RDFLib · nicholascar · Nov 14, 2025 · Oct 27, 2025 · Oct 30, 2025 · Oct 31, 2025
diff --git a/pyproject.toml b/pyproject.toml
@@ -39,6 +39,7 @@ csv2rdf = 'rdflib.tools.csv2rdf:main'
 rdf2dot = 'rdflib.tools.rdf2dot:main'
 rdfs2dot = 'rdflib.tools.rdfs2dot:main'
 rdfgraphisomorphism = 'rdflib.tools.graphisomorphism:main'
+sq = 'rdflib.tools.sparqlquery:main'
 
 [tool.poetry.dependencies]
 python = ">=3.8.1"

diff --git a/rdflib/tools/sparqlquery.py b/rdflib/tools/sparqlquery.py
@@ -0,0 +1,375 @@
+#!/usr/bin/env python
+"""
+A commandline tool for querying with SPARQL on local files and remote sparql endpoints with custom serialization.
+
+example usage:
+```bash
+    sq path/to/data.ttl -q "SELECT ?x WHERE {?x a foaf:Person. }"
+    rdfpipe test.ttl | sparqlquery - -q "SELECT ?x WHERE {?x a foaf:Person. }" --format json
+    sq data.ttl -q "ASK {:john a foaf:Person}" --format xml | grep true
+    sq path/to/data.ttl --query-file query.rq
+    sq data1.ttl data2.ttl -q "DESCRIBE <http://example.com/john>" --format turtle:+spacious
+    sq http://example.com/sparqlendpoint --query-file query.rq
+    sq http://example.com/sparqlendpoint --query-file query.rq --username user --password secret
+    sq /pyth/to/berkeley.db -q "SELECT ?x WHERE {?x a foaf:Person. }" --remote-storetype BerkeleyDB
+```
+
+Tip: You can check the truth value for an ASK query, by regex in stdout for 'true'
+or 'false'.
+"""
+from __future__ import annotations
+
+import argparse
+import inspect
+import logging
+import os
+import sys
+from inspect import Parameter
+from typing import Any, Dict, List, Optional, Tuple, Type
+from urllib.parse import urlparse
+
+try:
+    # Pyparsing >=3.0.0
+    from pyparsing.exceptions import ParseException
+except ImportError:
+    # Pyparsing 2
+    from pyparsing import ParseException
+
+from rdflib.graph import Dataset, Graph
+from rdflib.plugin import PluginException
+from rdflib.plugin import get as get_plugin
+from rdflib.plugin import plugins as get_plugins
+from rdflib.query import Result, ResultSerializer
+from rdflib.serializer import Serializer
+from rdflib.store import Store
+
+from .rdfpipe import _format_and_kws
+
+__all__ = ["sparqlquery"]
+
+
+class _ArgumentError(Exception):
+    pass
+
+
+class _PrintHelpError(Exception):
+    pass
+
+
+class InvalidQueryError(Exception):
+    pass
+
+
+def sparqlquery(
+    endpoints: List[str],
+    query: str,
+    result_format: Optional[str] = None,
+    result_keywords: Dict[str, str] = {},
+    auth: Optional[Tuple[str, str]] = None,
+    use_stdin: bool = False,
+    remote_storetype: Optional[str] = None,
+):
+    if use_stdin:
+        g = Graph().parse(sys.stdin)
+    else:
+        g = _get_graph(endpoints, auth, remote_storetype)
+    try:
+        results: Result = g.query(query)

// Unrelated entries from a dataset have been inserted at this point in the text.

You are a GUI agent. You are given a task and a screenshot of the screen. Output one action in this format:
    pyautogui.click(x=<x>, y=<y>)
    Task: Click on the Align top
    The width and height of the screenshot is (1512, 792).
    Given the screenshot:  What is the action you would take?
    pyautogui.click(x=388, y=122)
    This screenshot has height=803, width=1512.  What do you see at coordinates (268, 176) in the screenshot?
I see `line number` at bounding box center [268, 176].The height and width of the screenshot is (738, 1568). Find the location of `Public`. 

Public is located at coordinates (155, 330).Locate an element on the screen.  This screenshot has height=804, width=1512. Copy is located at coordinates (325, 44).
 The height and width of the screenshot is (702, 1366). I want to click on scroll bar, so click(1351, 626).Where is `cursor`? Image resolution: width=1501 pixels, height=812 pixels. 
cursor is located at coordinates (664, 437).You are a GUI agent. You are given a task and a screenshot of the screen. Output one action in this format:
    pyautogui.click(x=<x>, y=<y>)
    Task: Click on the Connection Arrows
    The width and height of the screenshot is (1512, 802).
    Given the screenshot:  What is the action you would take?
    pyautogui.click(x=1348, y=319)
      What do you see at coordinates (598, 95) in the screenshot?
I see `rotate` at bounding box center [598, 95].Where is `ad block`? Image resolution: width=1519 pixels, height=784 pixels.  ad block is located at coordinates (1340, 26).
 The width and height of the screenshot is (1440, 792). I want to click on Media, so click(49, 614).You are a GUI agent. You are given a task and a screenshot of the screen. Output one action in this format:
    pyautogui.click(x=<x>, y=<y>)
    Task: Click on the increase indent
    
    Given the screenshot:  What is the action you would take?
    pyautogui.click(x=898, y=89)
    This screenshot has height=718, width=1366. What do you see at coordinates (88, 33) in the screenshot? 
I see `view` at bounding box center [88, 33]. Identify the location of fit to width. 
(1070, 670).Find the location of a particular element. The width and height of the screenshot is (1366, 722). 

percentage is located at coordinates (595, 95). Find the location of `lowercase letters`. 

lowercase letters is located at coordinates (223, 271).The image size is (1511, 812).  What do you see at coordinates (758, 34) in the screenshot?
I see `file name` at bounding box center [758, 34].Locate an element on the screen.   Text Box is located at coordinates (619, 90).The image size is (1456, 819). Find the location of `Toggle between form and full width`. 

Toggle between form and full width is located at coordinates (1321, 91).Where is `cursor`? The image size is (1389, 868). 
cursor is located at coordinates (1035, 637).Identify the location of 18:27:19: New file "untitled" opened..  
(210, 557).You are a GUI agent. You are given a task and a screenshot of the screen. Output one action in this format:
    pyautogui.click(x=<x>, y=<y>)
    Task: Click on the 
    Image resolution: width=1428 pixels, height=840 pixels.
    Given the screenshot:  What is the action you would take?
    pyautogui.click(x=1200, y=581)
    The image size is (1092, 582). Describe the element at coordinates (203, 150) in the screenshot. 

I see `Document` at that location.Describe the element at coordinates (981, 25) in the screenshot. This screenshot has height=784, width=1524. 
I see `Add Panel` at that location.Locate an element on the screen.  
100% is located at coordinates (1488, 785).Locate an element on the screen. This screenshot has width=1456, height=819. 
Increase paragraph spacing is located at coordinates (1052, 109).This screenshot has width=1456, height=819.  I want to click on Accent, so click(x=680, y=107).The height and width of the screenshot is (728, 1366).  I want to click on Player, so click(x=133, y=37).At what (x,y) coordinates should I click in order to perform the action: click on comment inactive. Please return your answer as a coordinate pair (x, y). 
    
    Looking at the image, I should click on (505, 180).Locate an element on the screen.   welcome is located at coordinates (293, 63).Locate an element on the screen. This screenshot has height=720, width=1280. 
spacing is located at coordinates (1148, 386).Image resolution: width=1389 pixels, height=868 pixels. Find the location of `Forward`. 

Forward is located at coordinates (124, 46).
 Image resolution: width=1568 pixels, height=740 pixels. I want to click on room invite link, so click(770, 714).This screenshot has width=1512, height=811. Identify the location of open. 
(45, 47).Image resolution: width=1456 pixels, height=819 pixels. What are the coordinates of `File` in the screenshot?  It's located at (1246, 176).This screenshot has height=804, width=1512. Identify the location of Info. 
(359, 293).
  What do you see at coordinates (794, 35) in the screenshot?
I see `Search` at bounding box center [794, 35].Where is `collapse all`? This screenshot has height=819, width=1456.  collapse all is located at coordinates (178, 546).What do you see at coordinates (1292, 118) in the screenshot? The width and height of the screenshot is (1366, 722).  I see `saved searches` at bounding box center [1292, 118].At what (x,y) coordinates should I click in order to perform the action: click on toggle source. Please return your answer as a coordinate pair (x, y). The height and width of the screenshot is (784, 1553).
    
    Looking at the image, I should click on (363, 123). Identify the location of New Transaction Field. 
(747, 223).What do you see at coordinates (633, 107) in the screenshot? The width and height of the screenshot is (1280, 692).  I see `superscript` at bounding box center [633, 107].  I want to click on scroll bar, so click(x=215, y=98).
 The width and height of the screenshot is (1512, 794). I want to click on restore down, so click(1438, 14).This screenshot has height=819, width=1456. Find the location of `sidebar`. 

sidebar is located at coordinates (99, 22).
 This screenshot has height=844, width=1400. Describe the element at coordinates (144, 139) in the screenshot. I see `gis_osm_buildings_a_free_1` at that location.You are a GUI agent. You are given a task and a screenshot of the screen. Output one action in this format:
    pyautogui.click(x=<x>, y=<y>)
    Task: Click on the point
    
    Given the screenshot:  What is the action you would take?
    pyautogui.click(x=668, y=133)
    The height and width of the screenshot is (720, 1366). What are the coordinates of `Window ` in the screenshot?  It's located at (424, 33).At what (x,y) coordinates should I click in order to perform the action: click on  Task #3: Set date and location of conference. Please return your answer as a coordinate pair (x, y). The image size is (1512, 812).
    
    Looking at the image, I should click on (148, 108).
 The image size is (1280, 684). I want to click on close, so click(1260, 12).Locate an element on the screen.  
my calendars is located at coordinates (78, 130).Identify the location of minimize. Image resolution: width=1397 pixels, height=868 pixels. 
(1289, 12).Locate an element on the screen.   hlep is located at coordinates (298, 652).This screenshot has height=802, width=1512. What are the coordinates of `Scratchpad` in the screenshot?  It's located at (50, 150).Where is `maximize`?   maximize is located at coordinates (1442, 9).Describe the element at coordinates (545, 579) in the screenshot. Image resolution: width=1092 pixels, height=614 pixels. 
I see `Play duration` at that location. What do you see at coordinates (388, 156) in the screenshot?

+    except ParseException as err:
+        raise InvalidQueryError(query) from err
+
+    if result_format is not None:
+        ret_bytes = results.serialize(format=result_format, **result_keywords)
+    else:
+        ret_bytes = results.serialize(**result_keywords)
+    if ret_bytes is not None:
+        print(ret_bytes.decode())
+
+
+def _dest_is_local(dest: str):
+    if os.path.isabs(dest):
+        return True
+
+    q = urlparse(dest)
+    # Handle Windows drive letters (single letter followed by colon)
+    if len(q.scheme) == 1 and q.scheme.isalpha():
+        return True
+
+    return q.scheme in ["", "file"]
+
+
+def _dest_is_internet_addr(dest: str):
+    q = urlparse(dest)
+    return q.scheme in ["http", "https"]
+
+
+def _get_graph(
+    endpoints, auth: Optional[Tuple[str, str]], remote_storetype: Optional[str]
+) -> Graph:
+    graph: Graph
+    if remote_storetype is not None:
+        storeplugin = get_plugin(remote_storetype, Store)
+        if auth:
+            store = storeplugin(endpoints[0], auth=auth)  # type: ignore[call-arg]
+        else:
+            store = storeplugin(endpoints[0])
+        graph = Dataset(store)
+    else:
+        graph = Graph()
+        for x in endpoints:
+            graph.parse(location=x)
+    return graph
+
+
+def _extract_query_and_format(parser) -> Tuple[Dict[str, Any], Optional[str]]:
+    opts: Dict[str, Any] = {}
+    tmp_args, rest_args = parser.parse_known_args()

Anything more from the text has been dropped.